(Exercise prompt)
Please copy out all lines of the entries that contain the word "Miracle".

[Stored items]

....

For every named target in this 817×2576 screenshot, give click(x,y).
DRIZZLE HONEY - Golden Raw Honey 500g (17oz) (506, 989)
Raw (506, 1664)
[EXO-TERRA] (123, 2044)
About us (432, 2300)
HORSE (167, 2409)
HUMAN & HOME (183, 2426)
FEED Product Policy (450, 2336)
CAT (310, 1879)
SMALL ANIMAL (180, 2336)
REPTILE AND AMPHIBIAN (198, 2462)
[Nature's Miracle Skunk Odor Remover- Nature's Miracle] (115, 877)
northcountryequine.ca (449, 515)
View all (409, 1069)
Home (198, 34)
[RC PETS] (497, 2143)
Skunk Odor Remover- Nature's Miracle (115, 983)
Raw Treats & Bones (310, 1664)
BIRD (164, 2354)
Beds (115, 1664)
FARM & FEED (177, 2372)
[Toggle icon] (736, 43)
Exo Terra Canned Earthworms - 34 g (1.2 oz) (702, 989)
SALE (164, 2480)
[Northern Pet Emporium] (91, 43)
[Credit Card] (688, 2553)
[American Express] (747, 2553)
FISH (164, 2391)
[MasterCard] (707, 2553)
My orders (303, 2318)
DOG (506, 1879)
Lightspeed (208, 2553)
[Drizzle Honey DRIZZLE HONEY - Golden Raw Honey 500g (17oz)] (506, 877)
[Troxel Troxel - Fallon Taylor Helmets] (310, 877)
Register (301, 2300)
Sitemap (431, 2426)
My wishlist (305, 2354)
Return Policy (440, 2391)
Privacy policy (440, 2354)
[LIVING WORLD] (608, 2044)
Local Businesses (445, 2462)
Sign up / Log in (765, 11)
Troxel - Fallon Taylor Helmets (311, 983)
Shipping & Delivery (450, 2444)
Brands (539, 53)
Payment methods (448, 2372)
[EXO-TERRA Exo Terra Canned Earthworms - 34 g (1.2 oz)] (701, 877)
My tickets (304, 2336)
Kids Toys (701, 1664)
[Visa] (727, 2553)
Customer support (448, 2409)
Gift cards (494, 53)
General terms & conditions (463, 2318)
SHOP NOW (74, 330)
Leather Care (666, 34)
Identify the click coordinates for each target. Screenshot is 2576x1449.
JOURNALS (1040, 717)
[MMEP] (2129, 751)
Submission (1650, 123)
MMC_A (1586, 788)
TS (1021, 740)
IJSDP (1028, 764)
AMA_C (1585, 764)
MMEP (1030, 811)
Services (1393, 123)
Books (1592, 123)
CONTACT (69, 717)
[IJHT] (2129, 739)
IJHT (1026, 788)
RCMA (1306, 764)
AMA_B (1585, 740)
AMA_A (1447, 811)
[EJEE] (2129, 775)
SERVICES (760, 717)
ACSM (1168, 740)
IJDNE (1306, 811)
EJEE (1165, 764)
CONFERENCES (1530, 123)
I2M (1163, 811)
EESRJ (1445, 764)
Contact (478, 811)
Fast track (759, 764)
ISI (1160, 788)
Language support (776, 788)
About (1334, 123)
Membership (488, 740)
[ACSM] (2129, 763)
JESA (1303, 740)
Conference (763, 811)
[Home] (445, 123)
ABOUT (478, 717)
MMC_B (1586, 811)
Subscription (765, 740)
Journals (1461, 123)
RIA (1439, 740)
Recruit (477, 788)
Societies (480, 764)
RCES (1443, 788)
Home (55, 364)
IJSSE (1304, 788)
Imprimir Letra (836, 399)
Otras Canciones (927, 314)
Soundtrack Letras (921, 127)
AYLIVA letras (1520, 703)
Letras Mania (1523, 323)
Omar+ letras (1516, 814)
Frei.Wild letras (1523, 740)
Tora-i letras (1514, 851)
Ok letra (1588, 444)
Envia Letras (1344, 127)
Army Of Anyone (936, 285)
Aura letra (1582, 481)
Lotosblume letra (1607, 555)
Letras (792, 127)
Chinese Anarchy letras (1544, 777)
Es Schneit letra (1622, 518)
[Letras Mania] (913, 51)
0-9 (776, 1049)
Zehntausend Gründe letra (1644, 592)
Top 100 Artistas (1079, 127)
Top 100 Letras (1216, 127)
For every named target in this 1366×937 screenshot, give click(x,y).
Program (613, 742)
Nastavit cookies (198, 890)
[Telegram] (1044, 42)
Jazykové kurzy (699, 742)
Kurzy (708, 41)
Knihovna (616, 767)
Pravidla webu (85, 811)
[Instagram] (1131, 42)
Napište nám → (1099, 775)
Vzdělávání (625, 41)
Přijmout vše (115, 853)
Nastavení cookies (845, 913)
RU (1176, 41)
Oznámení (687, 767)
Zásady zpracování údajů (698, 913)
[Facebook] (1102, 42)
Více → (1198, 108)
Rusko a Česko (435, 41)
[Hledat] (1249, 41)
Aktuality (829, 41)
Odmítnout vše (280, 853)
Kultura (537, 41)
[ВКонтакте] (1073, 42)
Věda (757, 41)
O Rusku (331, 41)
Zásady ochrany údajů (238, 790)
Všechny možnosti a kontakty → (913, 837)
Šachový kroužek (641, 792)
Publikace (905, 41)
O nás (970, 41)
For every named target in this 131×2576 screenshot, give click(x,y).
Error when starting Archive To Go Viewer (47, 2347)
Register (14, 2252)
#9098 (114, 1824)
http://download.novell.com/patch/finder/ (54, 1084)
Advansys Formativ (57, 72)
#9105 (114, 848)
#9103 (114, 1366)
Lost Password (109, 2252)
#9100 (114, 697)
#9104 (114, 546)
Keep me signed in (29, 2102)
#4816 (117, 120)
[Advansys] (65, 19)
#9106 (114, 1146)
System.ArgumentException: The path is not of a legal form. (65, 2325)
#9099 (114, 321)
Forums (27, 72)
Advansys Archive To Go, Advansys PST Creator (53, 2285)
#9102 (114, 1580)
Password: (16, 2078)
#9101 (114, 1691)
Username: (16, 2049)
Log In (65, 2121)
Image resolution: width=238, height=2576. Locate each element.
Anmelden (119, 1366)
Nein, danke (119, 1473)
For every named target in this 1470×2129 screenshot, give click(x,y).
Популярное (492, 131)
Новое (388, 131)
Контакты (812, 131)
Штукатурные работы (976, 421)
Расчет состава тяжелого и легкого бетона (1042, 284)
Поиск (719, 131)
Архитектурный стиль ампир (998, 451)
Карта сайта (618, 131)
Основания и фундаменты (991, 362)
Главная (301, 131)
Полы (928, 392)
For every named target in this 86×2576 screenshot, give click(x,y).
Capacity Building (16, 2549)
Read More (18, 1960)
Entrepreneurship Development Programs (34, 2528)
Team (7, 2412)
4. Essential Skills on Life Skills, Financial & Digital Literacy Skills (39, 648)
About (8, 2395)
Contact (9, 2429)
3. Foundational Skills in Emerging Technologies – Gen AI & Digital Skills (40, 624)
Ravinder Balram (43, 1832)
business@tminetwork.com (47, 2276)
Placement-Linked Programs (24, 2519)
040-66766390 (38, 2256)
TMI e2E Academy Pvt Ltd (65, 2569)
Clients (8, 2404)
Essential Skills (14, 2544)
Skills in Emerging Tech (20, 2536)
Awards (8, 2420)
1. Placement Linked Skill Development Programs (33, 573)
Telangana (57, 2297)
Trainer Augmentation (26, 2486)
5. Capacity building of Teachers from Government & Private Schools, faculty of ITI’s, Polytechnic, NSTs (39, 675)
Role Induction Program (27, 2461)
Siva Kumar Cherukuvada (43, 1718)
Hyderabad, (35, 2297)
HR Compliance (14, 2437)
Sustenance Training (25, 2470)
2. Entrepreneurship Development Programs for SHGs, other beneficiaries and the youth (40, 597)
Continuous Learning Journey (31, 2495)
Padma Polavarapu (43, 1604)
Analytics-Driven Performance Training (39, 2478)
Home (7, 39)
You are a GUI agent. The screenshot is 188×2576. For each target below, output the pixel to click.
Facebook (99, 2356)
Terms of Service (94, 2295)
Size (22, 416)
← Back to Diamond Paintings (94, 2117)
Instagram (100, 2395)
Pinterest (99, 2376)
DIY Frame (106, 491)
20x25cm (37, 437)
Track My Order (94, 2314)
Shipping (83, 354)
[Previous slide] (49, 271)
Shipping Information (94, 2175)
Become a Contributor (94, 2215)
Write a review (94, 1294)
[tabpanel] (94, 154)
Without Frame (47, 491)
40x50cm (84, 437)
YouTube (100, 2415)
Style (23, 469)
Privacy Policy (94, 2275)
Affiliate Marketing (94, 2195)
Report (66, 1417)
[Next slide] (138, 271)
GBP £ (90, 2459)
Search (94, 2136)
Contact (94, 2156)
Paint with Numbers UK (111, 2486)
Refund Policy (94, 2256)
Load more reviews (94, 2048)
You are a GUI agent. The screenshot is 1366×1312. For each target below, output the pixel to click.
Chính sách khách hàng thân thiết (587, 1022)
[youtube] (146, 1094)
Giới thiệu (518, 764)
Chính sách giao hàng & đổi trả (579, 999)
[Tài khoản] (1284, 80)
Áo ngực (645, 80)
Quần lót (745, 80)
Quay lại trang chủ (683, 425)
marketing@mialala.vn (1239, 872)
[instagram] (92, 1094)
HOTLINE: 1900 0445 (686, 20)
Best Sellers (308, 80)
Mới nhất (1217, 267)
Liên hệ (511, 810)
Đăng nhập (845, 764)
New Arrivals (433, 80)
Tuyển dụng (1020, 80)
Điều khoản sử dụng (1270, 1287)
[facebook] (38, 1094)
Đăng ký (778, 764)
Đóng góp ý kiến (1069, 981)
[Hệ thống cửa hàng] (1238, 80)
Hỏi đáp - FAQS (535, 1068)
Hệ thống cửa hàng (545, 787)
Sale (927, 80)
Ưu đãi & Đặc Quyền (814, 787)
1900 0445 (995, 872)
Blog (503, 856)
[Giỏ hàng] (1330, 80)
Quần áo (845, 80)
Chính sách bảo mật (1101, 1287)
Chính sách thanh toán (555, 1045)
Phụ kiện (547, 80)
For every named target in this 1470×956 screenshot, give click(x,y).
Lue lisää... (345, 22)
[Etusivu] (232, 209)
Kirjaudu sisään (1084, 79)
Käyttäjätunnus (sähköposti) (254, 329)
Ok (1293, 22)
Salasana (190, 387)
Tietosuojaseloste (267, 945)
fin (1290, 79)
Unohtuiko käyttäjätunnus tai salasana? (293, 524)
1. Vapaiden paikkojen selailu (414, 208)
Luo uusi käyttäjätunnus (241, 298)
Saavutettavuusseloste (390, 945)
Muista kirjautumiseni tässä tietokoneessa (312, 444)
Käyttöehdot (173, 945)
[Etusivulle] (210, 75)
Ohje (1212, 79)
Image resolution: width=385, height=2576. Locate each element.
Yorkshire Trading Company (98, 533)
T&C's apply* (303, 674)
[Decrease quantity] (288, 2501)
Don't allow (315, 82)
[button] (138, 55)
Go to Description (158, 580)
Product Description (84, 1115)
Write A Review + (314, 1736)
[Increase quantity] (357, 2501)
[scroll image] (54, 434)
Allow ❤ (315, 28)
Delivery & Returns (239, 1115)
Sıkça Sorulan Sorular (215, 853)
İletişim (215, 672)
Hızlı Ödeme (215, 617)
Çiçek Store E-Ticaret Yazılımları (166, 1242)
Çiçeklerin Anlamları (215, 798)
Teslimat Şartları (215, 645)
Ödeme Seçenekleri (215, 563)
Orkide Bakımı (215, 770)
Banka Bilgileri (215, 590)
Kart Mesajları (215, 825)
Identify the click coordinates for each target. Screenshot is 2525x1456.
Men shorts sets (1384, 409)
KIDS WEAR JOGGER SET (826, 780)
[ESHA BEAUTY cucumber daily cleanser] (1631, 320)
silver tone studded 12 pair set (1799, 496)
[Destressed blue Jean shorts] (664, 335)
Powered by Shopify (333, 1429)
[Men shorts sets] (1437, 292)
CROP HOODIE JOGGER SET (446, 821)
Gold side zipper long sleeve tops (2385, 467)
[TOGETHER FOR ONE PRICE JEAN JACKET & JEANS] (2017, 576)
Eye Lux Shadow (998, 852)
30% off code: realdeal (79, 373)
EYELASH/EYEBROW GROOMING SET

....

(Your response)
[Nature's Miracle Skunk Odor Remover- Nature's Miracle] (115, 877)
Skunk Odor Remover- Nature's Miracle (115, 983)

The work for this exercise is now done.